Sunday, 15 April 2012

On Top of the World

This picture was taken at about 9:30 this morning at Lion's Head, part of the magnificent Table Mountain range in Cape Town.  To my left in the distance somewhere is my apartment.  Every morning when I get up, I get to see this site from the other side.  I can barely make out where my flat is up here, but from my kitchen and bedroom windows, the top does not seem so far.  Optical illusions.  Is this blog even real?

And to think I was going to be my usual self and cancel.  It seemed like a great idea last night, but when you're cuddled with the warm blankets, this "reason" now seems entirely unreasonable.  But I forced myself out of the house and had a fantastic (and not easy) experience.  I huffed, and I puffed.  I cursed my tobacco habit, but once on the top, I couldn't remember any of these excuses.

To my right is Ntsiki and then Marcella.  Marcella and I have known each other for about 5 years.  It was love at first sight, what can I say.  A Colombian native, we met through a mutual friend everybody calls The General.  Incidentally, The General and I met in Cape Town in 1997.  It was my first job back in the country.  I remember still living in the USA and everybody saying "It's going to be so easy for you to get a job, having an American Degree and all."  They lied.  None of the "contacts" I'd made who promised me access had bothered to stay in contact, even after repeated prodding.  It was a hard lesson in human relations, but worth every second.  You need these hard knocks in life to set you on the straight and narrow.

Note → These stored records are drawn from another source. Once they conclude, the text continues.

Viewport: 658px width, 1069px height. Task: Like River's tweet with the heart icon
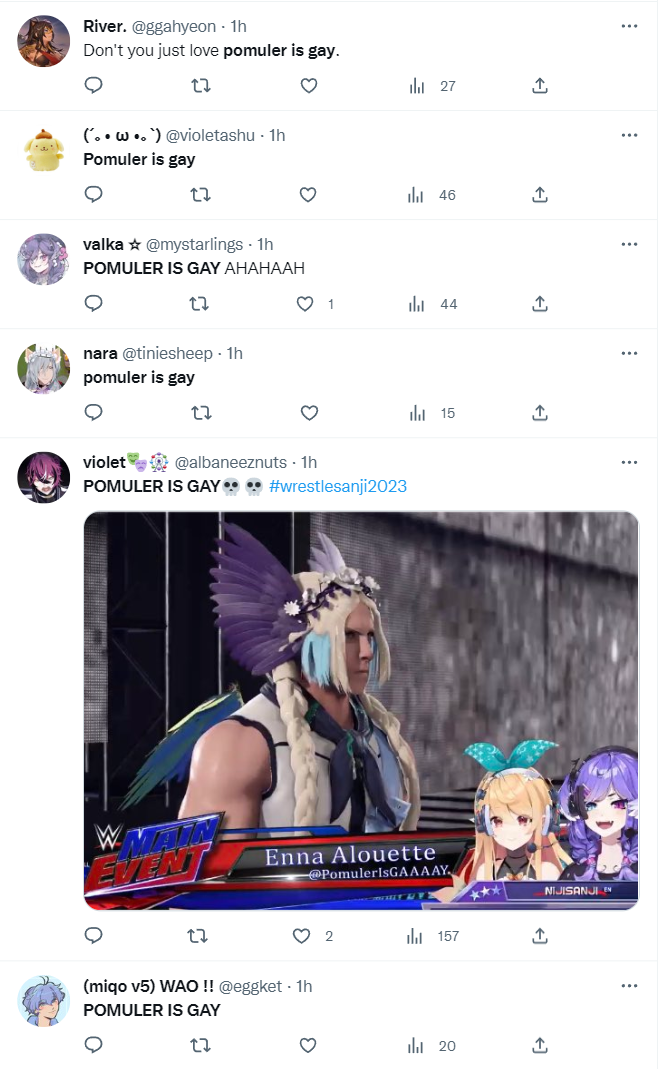(309, 86)
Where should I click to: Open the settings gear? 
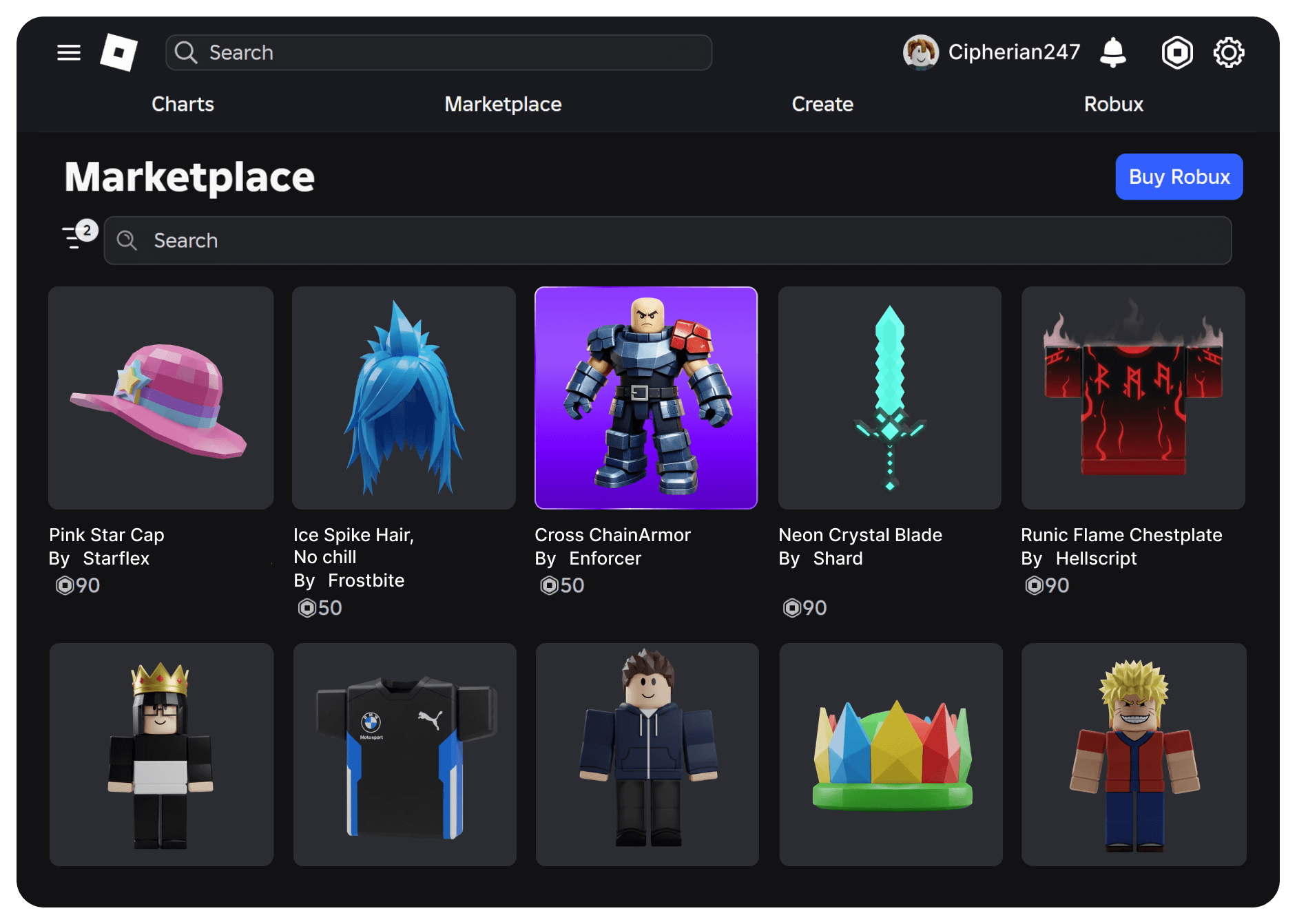click(1228, 52)
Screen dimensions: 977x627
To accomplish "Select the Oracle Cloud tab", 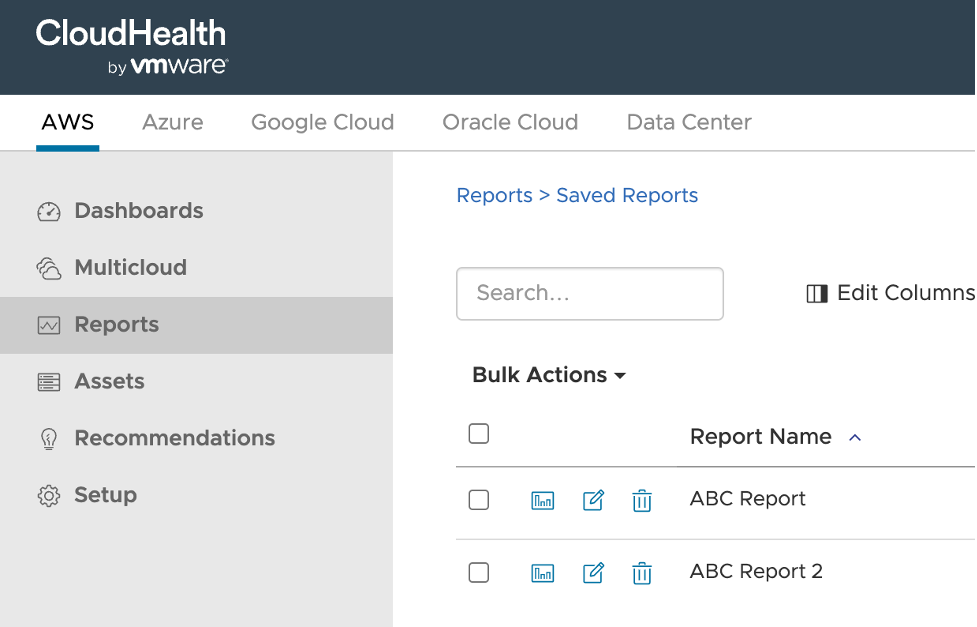I will click(x=510, y=123).
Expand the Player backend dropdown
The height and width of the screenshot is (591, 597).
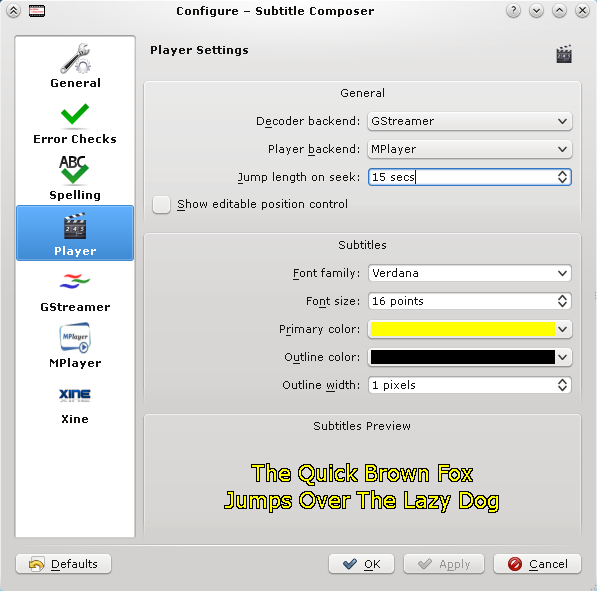[469, 149]
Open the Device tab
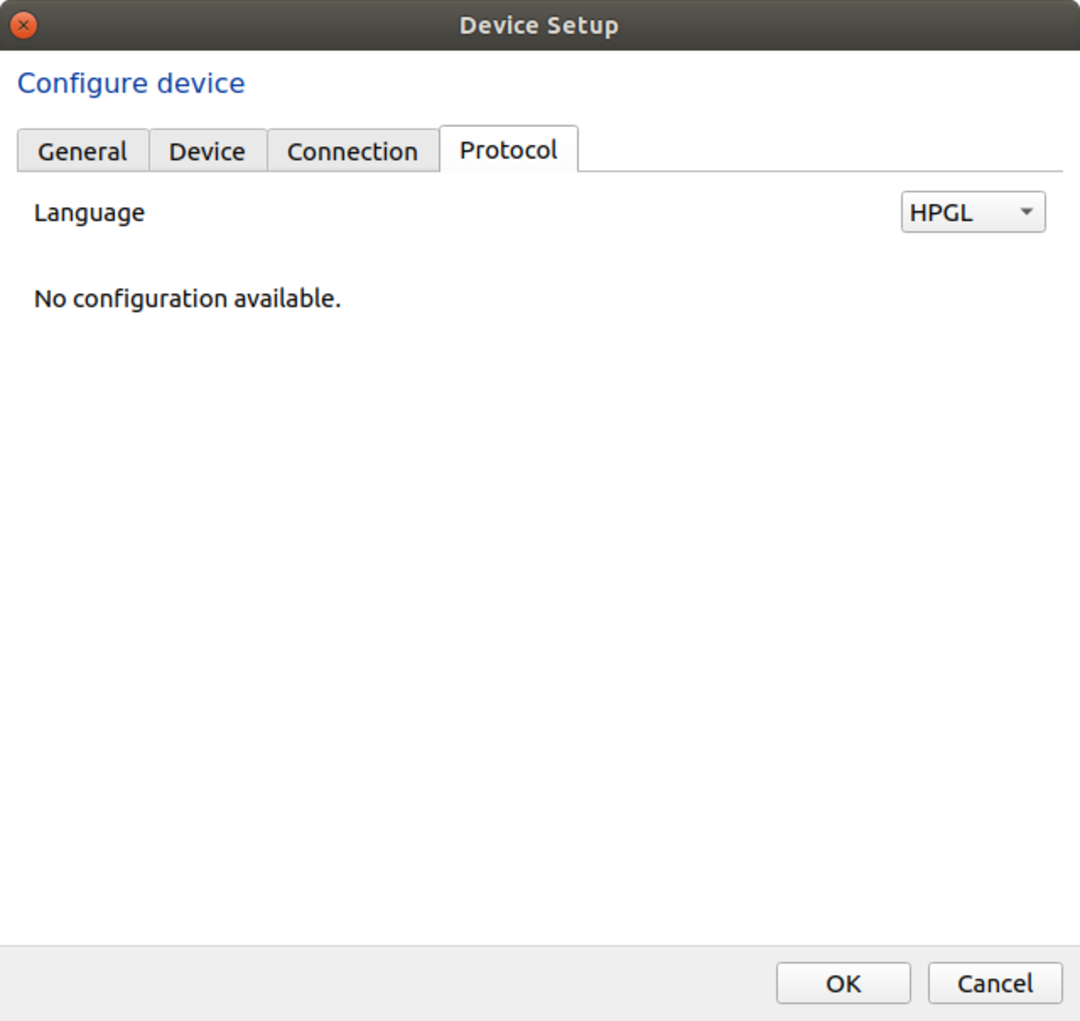1080x1021 pixels. 207,151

It had taken me 6 weeks to land this job, and my mom was still asking me "exactly what it is you're doing"?  Actually, not much has changed.  My mom still asks me the same question, but I've made it work for so long now that she knows that I'll be ok, whatever it is I am or will be doing. I was an associate producer on a documentary series called Africa, Search for Common Ground.  It was produced by Ubuntu productions, and I remember landing in Cape Town and thinking:  "I am never leaving here.".  Well, I left, and came back, and left.  And now I'm back again.  Like I said, not much has changed.

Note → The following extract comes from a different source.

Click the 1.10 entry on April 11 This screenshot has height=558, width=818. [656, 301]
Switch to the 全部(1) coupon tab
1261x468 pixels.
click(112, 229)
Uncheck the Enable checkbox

I've cleaned two loads of laundry.  The oven has been simmering with a Kgomotso's Pocco Bucco (using pork instead of veal, and then of course I didn't have celery and carrots so I had to improvise, hence my signature on the dish).  I'm grilling cougettes and pumpkin.  For the past 3 days I've been fermenting mabele to make Ting, a sour traditional SeTswana, sorghum based grain that also used to brew traditional beer.

I'm drinking red wine and taking a break from cooking to write this.

Excuse me.  Lunch is served.


1 comment:

  1. I could easily get addicted to Rakgadi Say's... Me Liiiike!